The greater the district, the lesser the diversity.
Just add a 0 if you prefer math that way: 5,380 districts, one representative each. Wouldn't that be the most awesome thing!
Multiply by 9 would work better than by 10 for people who need to count on their fingers using whole numbers only. That way you should just shrink both axes by thirds.
I've kind of run out of things for the Senate to do, I confess.
But hey, they've got the same problem.
Their job is to not get things done.
This is not the way democracy is supposed to work.
I blame capitalism for some reason or other.
A Constitution whose creation required, and would only be possible with, severely undemocratic compromises indispensable for getting buy-in from the southern slave-lord states, will forever ill serve its people. It's just very hard to fix that basic evil.
@Robusto I had not realized that terrible thing till I pulled up the chart.

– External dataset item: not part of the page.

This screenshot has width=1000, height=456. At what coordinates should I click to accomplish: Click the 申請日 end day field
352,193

@tchrist It would allow for more parties.
However, there is also a mixed system.
Where the total number of seats a party gets must be proportionate to its total votes, but the candidates from the list get seats based on how many votes they got individually.
03:16
Would you rather be able to vote for somebody from your own neighborhood?
Alternatively, there can be a system where each seat requires a number of votes (roughly proportional); whenever a candidate doesn't get enough votes, his votes are passed on to someone else on the party's list of candidates.

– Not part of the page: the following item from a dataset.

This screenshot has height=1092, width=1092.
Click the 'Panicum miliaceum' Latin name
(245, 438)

@tchrist No, but you can have that in a mixed proportional system.
It is not entirely one or the other.
Again, the whole party-before-people thing is anathema to our way of thinking.
Do you understand the two mixed systems I laid out?
Maybe my explanation is too compact.
There's no reason to have names on the ballot if you don't get to vote for people.
I think we talked about this years ago.
03:17
probably
@tchrist Then I must have explained it incorrectly.
I really am past my use-by date.
Yeah I am tired as well.
@alphabet I have a question. I often read the phrase "registered democrats", "registered republicans". Do you have a system in USA where each voter has to already decide which party he or she has to vote for? So if you are registered republican, does it mean you'd vote for republican candidate only?
Well, best-by time.
03:19
@Vikas Voting is secret, so you can always vote for whomever you choose and nobody can compel you to do otherwise.
It was a nasty broken-up night last night, and even so I finally threw in the towel and got out of bed at ten to four.
@Vikas So: if you want to vote in a party's primary elections, when you register to vote you (usually) need to also register as a member of that party. You do not have to vote for members of that party.
A short night.
Because of time stolen while in bed.
Sleep is difficult.
03:20
@Cerberus OK. So what's the purpose for registration for a particular party? We do not have such system.
I'm usually in bed my now, although not always asleep by now.
@Cerberus STAYING asleep is more difficult than falling asleep.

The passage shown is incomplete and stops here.